=== Begin Enclosure ===
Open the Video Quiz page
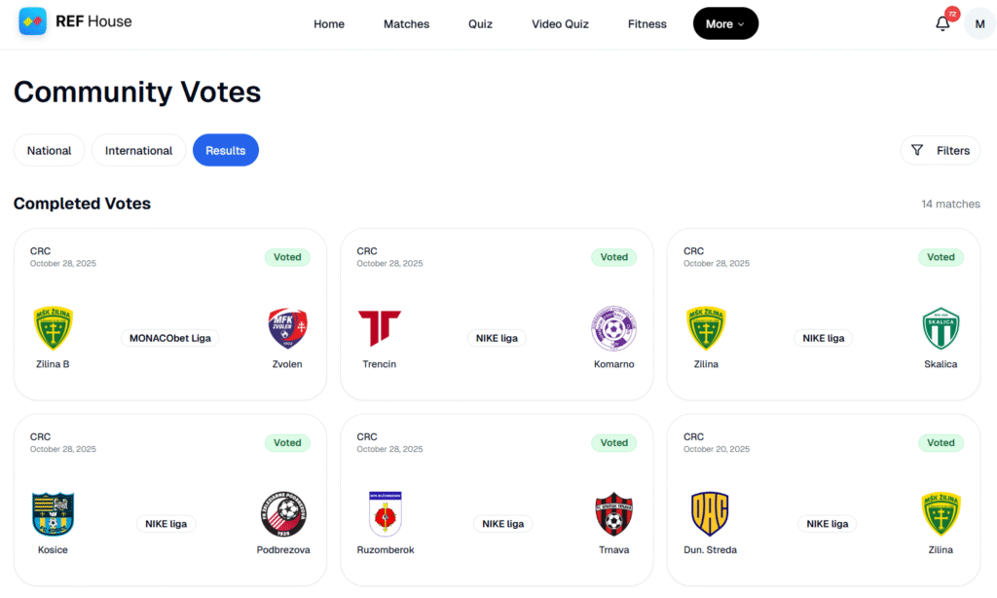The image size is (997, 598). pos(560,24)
=== End Enclosure ===
=== Begin Enclosure ===
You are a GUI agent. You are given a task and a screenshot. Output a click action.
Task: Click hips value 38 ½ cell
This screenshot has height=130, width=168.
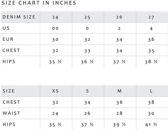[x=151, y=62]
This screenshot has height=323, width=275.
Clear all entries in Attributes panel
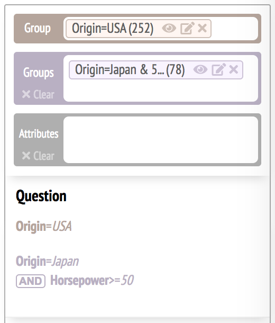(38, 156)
=== End Enclosure ===
- Task item:
Since the pictures are not part of the copy, please transcribe only the lines above from the one with "You are a GUI" through the one with "This screenshot has height=323, width=275.", exactly and with both ends.

- Result of this exercise:
You are a GUI agent. You are given a task and a screenshot. Output a click action.
Task: Click hips value 38 ½ cell
This screenshot has height=130, width=168.
[x=151, y=62]
This screenshot has height=323, width=275.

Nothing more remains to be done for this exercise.